As explained in part 1 of this series, IT admins buying server hardware have complex decisions to make. There’s no question that today's virtualized environments need to be scalable, so deciding how to grow an organization's data center operations is extremely important. But the choice can be made with a case-by-case approach, based on different types of workloads. As you design a scalable architecture, here are some additional elements to consider.
In a scale-out environment, there are fewer resources per node compared with a scale-up environment. As such, scale-out environments are generally suitable for workloads that are designed to harness the compute resources across hardware boundaries and leverage these resources as a cohesive whole. Consider a major analytics application, for example. It requires far more resources than could be harnessed in a single system. In a scale-out environment, this application could wrap its arms around all the hardware resources dedicated to it. Your methodology may require new ways of thinking about application design and limits the potential for legacy applications to be moved into scaled-out environments. In addition, deploying hypervisor software across a scaled-out architecture may be cost-prohibitive from a licensing perspective.
Workload balancing may be the most important factor in the decision to scale up or scale out. Again, you may want to implement both approaches if needs dictate.
SharePoint, for example, might be considered a legacy tool for some admins, but it provides a good opportunity to explore when to scale up and when to scale out. In an initial SharePoint implementation, you can take either approach. For instance, you may choose the single-server route and simply add resources to that server as needed. Or you may deploy a scaled-out SharePoint environment in which each separate service runs on its own system. Under this scenario, as needs dictate, you would simply add resources to those separate servers or, for additional availability, add servers to support critical roles. In the single-server example, you have the option to add servers in the future, but not in as granular a way.
When it makes sense, I prefer to start with a scale-out environment for such applications, which can be started inside your existing virtualized infrastructure. As needs grow, add resources or move workloads to different hosts or move them to their own physical, scaled-out environment.
In addition to choices surrounding buying server hardware, you should also consider features that can save money. Modern servers are much more power-efficient than older units. With more efficient power supplies and core hardware, today's servers run cooler and require less power to operate. When coupled with appropriate management software, power efficiency in today's server environment can be taken to new levels.
Both VMware and Microsoft have power optimization technologies in their respective virtualization management tool that allows the management software to monitor power levels in managed clusters and to shut down hosts when resource requirements are low, and then return hosts to operation as resource needs increase.
With these criteria in mind, how do you go about balancing scale-up and scale-out architectures? For general line-of-business and productivity applications, it's about balance.

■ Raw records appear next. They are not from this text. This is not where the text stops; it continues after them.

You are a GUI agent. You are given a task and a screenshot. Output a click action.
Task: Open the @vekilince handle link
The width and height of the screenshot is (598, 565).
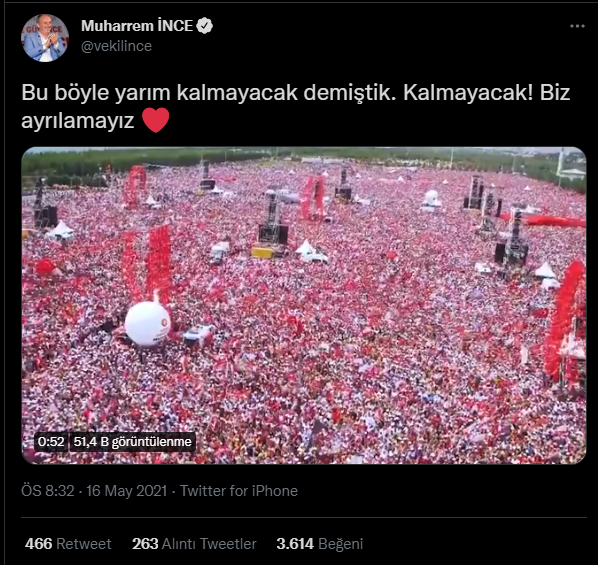116,46
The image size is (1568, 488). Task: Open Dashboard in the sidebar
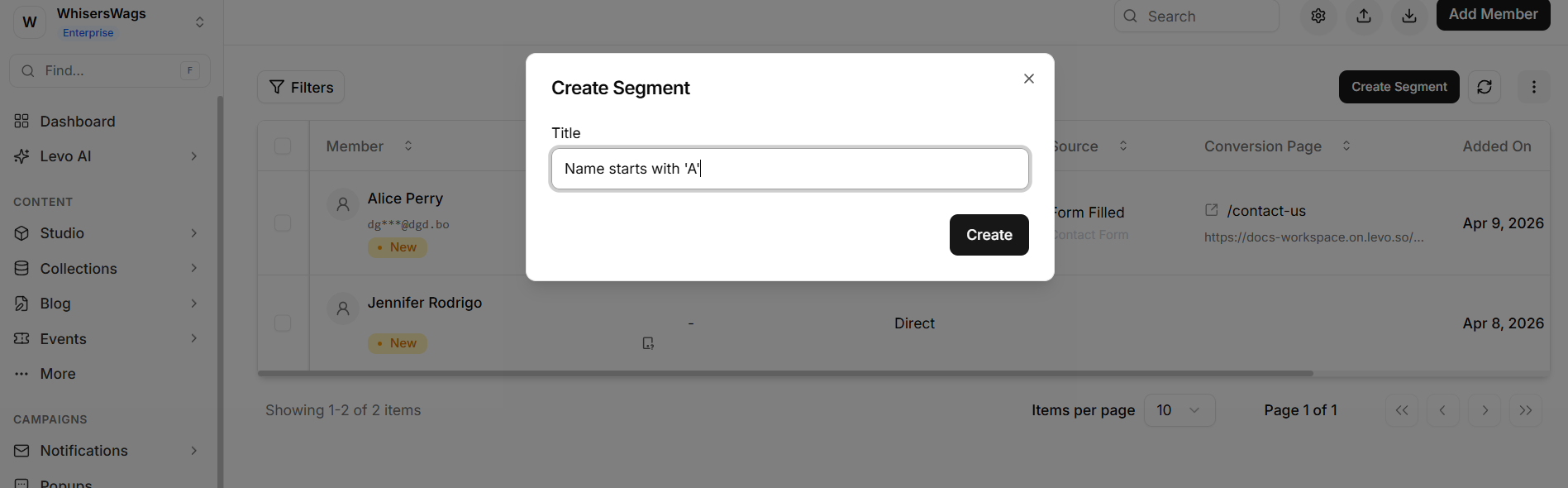[x=78, y=122]
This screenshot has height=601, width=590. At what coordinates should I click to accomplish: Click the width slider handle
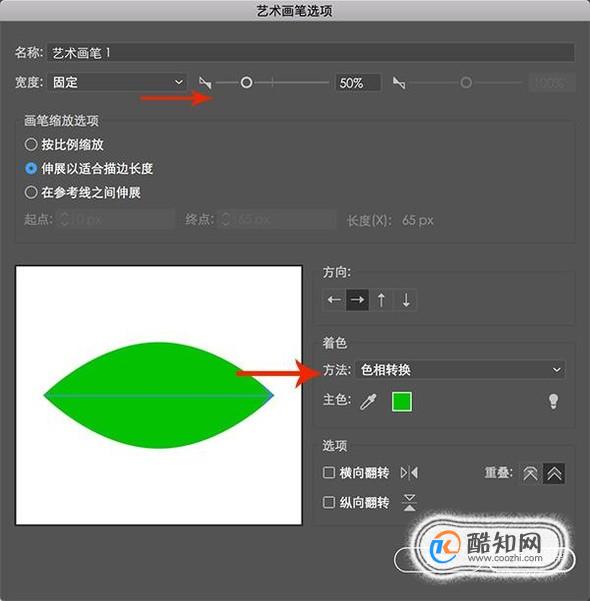(x=246, y=82)
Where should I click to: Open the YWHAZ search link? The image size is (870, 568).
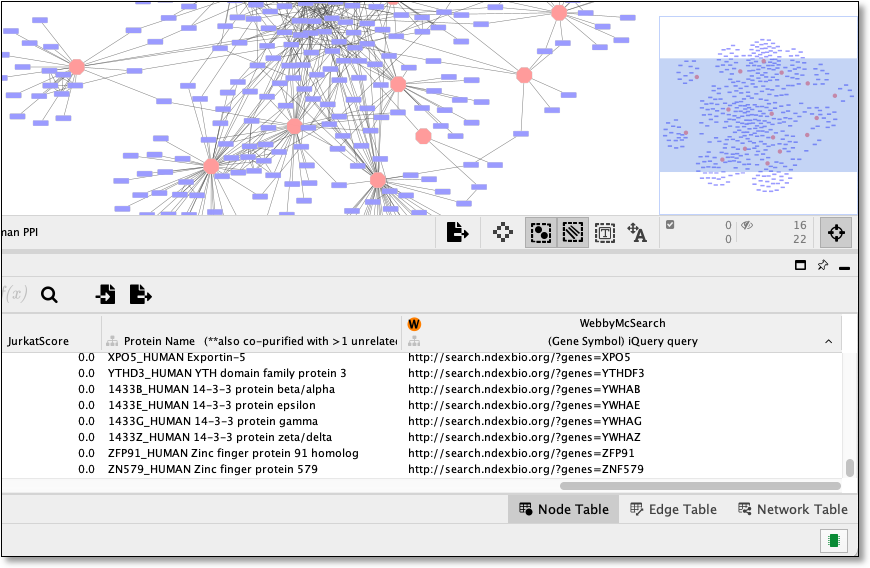coord(524,437)
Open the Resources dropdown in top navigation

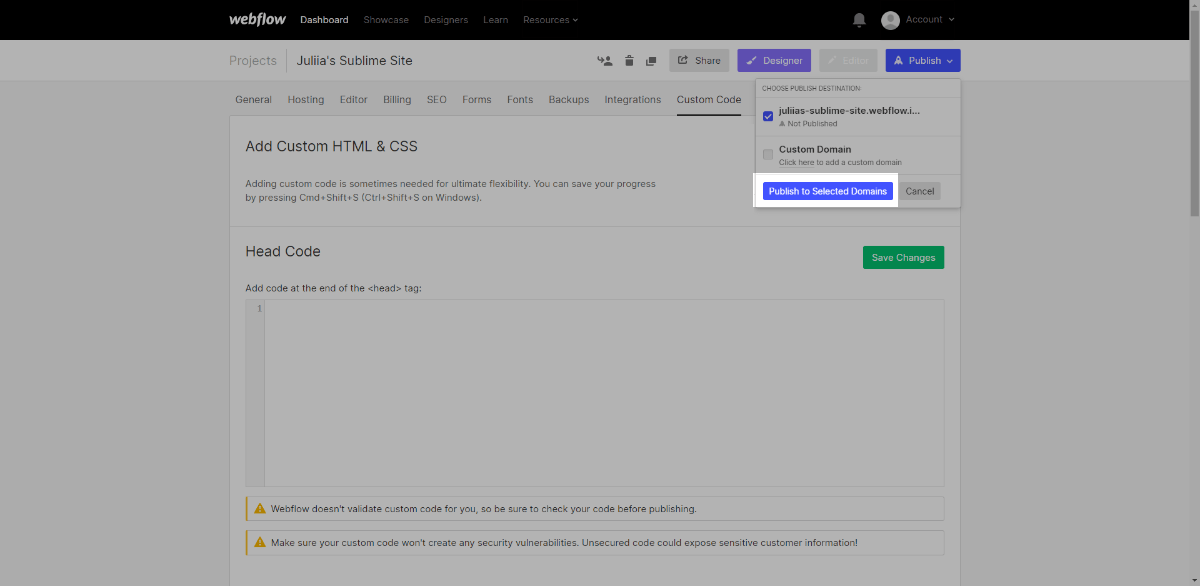tap(550, 20)
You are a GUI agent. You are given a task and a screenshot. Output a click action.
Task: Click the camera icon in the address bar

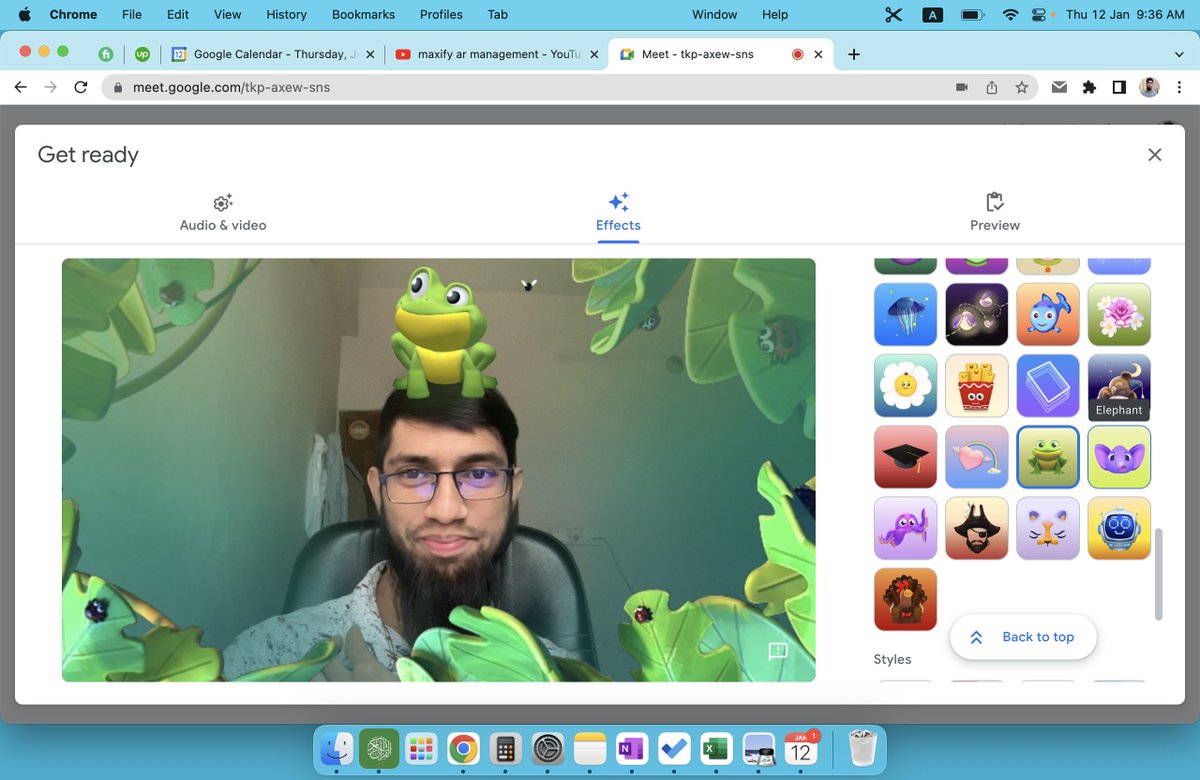tap(961, 87)
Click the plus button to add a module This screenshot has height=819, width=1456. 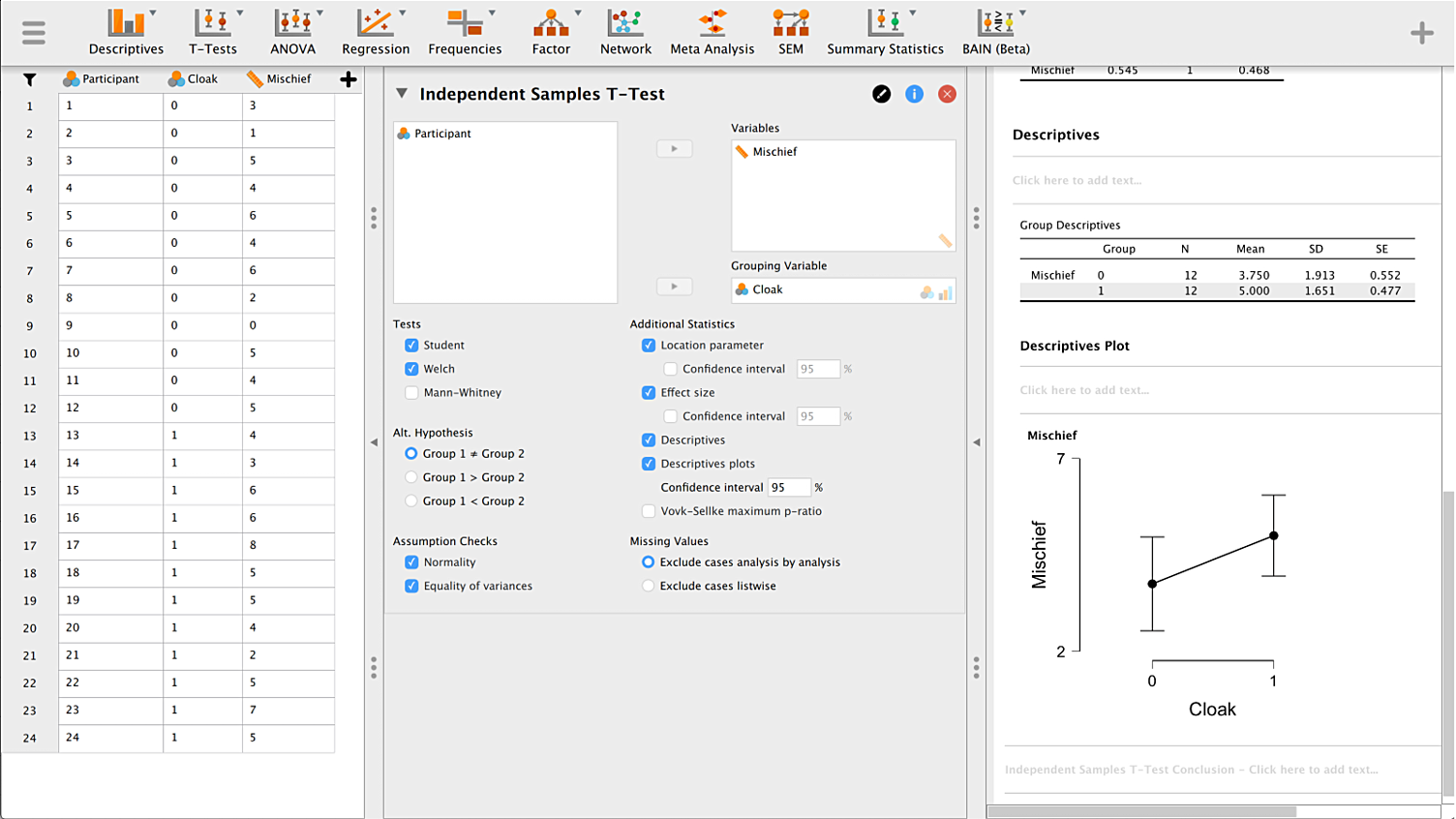[1421, 33]
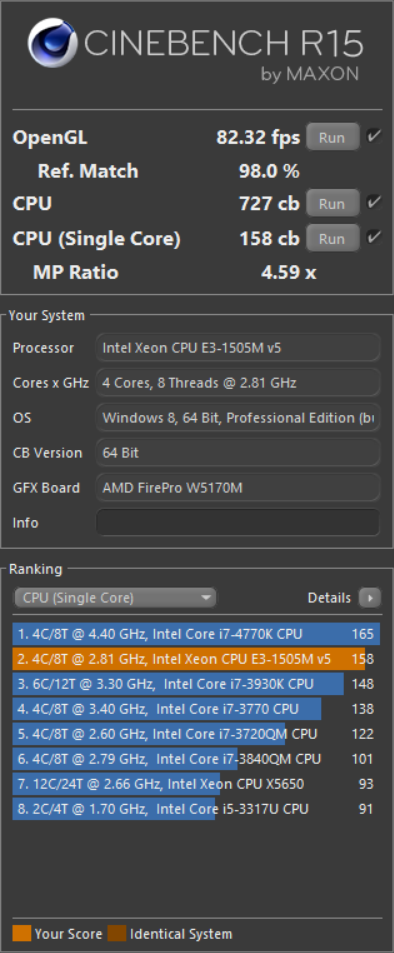Click the orange Your Score legend swatch

(x=21, y=934)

Scale out sufficiently to ensure that all mission-critical systems have enough hosts on which to operate and that you've accounted for any overhead associated with automated high-availability mechanisms and workload separation. Scale up to ensure that there is enough horsepower to handle these workloads as they're distributed across the environment.
For scientific, big data or other high-performance computing needs, it's about raw power. Scale out and aggregate the workload using equipment that provides enough processing threads to meet the needs of the application.
A blended architecture that employs both high-end and commodity hardware may be a good choice for organizations looking to scale workloads effectively. The data center of tomorrow will be a combination of scaled-up and scaled-out environments, which will completely depend on workload type.